The Prophet (peace be upon him) decided to visit Taif a city near Makkah to win over people to Islam. However, the ruling tribe of Thaqif declined to listen, mocked and expelled him from the city. He (peace be upon him) retreated hastily, they ran after him, pelting him with stones and injuring him severely, his sandals were covered in blood. In physical and emotional pain, bleeding and exhausted, he (peace be upon him) took refuge in a vineyard. Feeling helpless and humiliated he (peace be upon him) raised his hands and prayed, “Allah, please consider my weakness, my shortage of means, and the little respect people have of me. Kind God, You are the Lord of the oppressed and you are my Lord. To whom would you leave my fate? To a stranger who insults me? Or to an enemy who dominates me? Your pleasure alone is my objective.”

Sending relief to famine-stricken Makkah

The Muslims had been attacked three times by the Makkans, at Badr, Uhud and the battle of Trenches. But look at the goodness of the Messenger (peace be upon him), when he heard that the Makkans were facing famine, he (peace be upon him) sent a supply of food and 500 gold coins. This incident exemplifies the remarkable character and compassion of the Messenger (peace be upon him) in the face of adversity. Despite having experienced hostility from the Makkans in the form of three battles, the Prophet’s response is a testament to his unwavering commitment to the principles of mercy, empathy and forgiveness.

Conquest of Makkah

The conquest of Makkah is a striking example of the Messenger’s (peace be upon him) forgiveness. After twenty years of hostility, he returned to Makkah with a mighty army. He (peace be upon him) entered humbly with a bowed head, no swagger, and no trappings of a conquering hero. Not a single person was killed during the conquest.

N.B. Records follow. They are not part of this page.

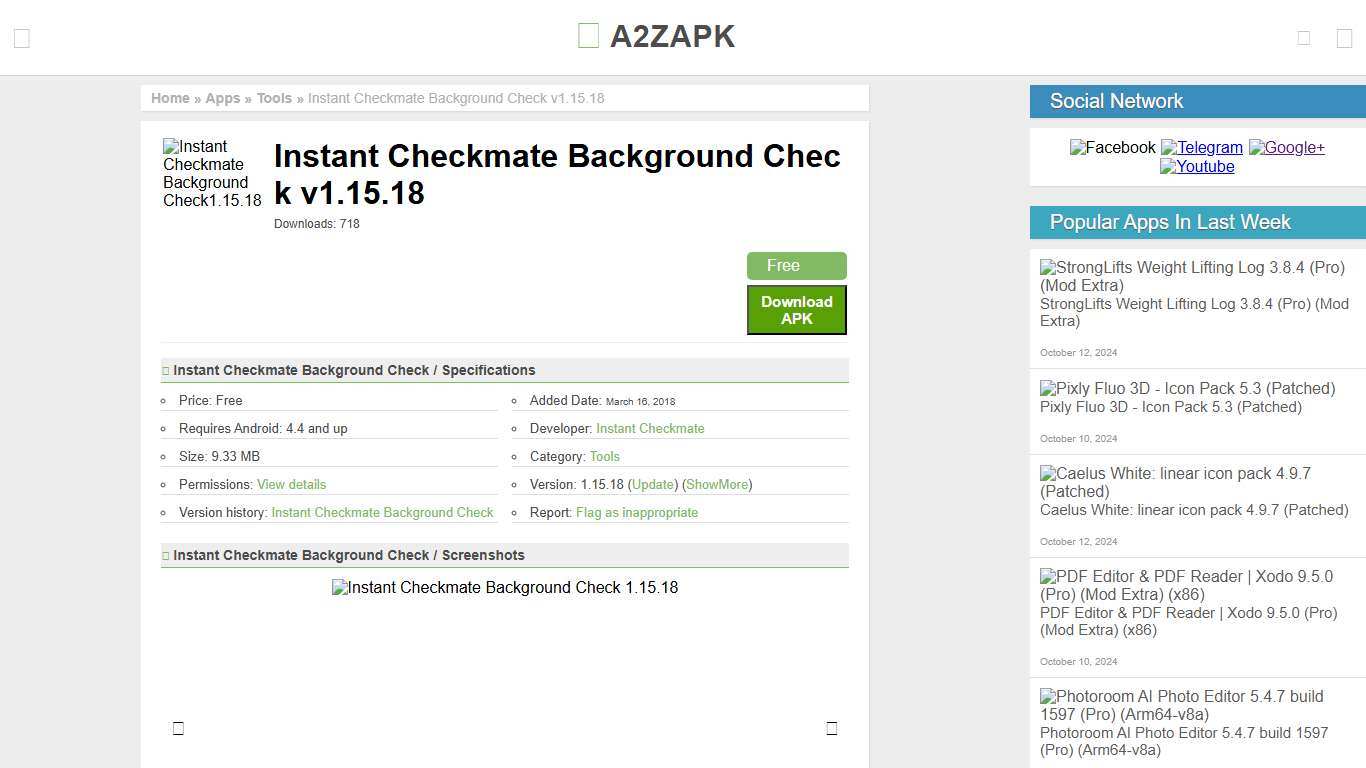Open Tools in the breadcrumb trail

pos(274,98)
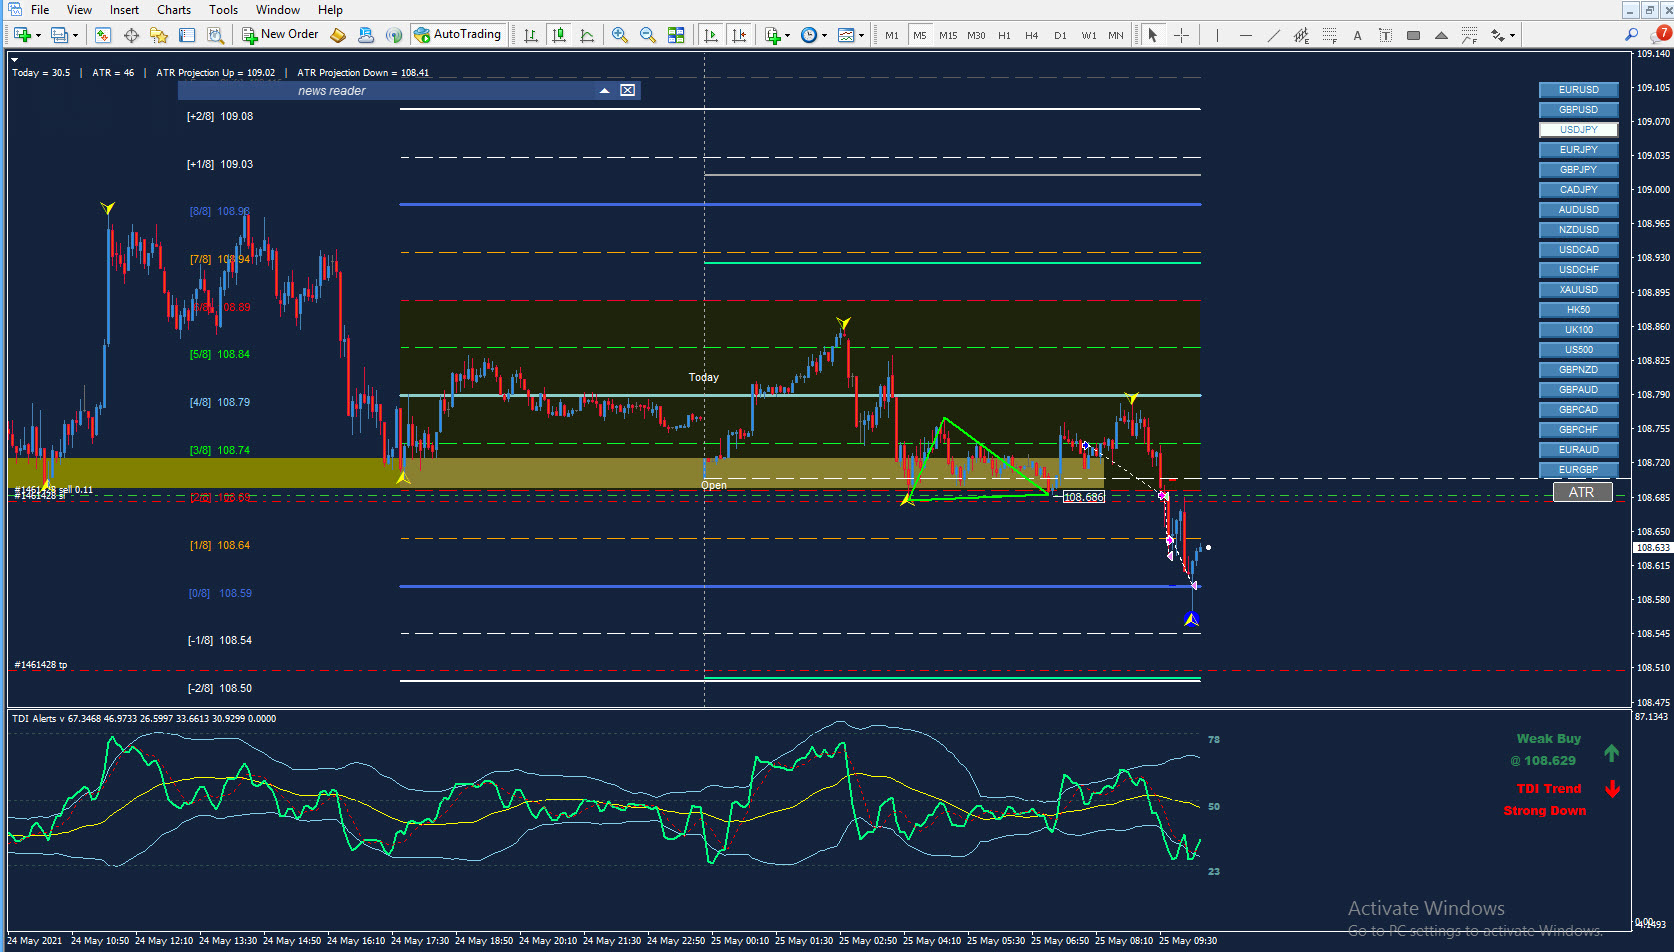This screenshot has height=952, width=1674.
Task: Select the trendline drawing tool
Action: tap(1273, 35)
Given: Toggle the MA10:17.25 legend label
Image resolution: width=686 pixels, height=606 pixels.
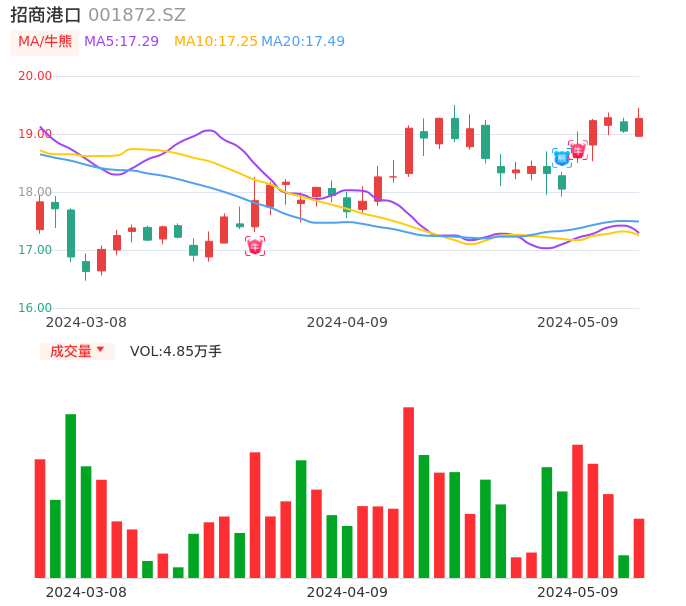Looking at the screenshot, I should point(215,42).
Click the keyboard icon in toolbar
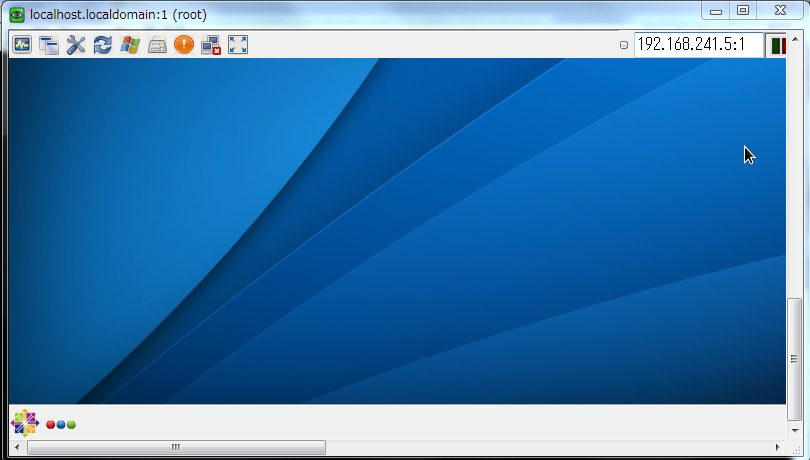This screenshot has height=460, width=810. [157, 45]
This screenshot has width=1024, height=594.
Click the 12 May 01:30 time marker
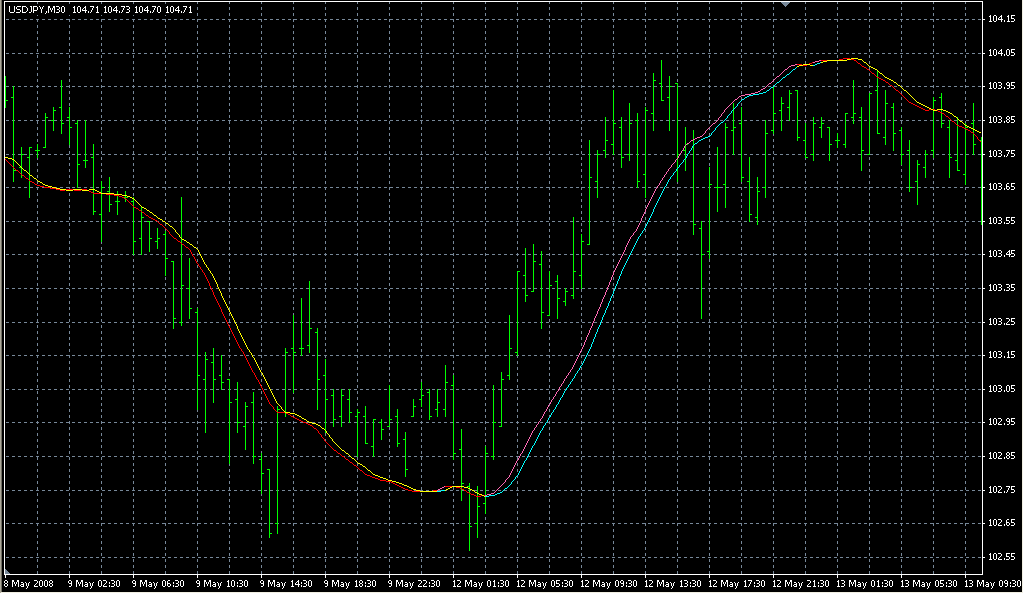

Haykal describes the general amnesty: ‘There was the Quraysh among whom were people Muhammad knew had plotted to kill him, had persecuted him and inflicted upon him and his companions all kind of injury and harm, who fought him at Badr and at Uhud …There, the whole of Quraysh stood totally under Muhammad’s hand, indeed under his feet, totally subject to his command. His heart was free of injustice, of malice, of tyranny or false pride. In the most decisive moment, God gave him power over his enemy. But Muhammad chose to forgive, thereby giving humanity a perfect example of goodness, of truthfulness, of forgiveness.’ (The Life of Muhammad by Muhammad Husayn Haykal).

Why should I forgive the offender?

You will have played and re-played your personal tragedy and hurt movie many times. Now let go of the grudge, the bitterness and hatred because:

  • Letting go of past hurts gives you the freedom to secure the present and prepare for the future.
  • When you stop being a victim you can nourish new healthy ideas. Don’t waste time on hurtful activity.
  • You think that the offender doesn’t deserve forgiveness, but Allah said forgive! You’ve held onto it long enough; it’s time to let it go and enjoy the freedom that comes from forgiveness.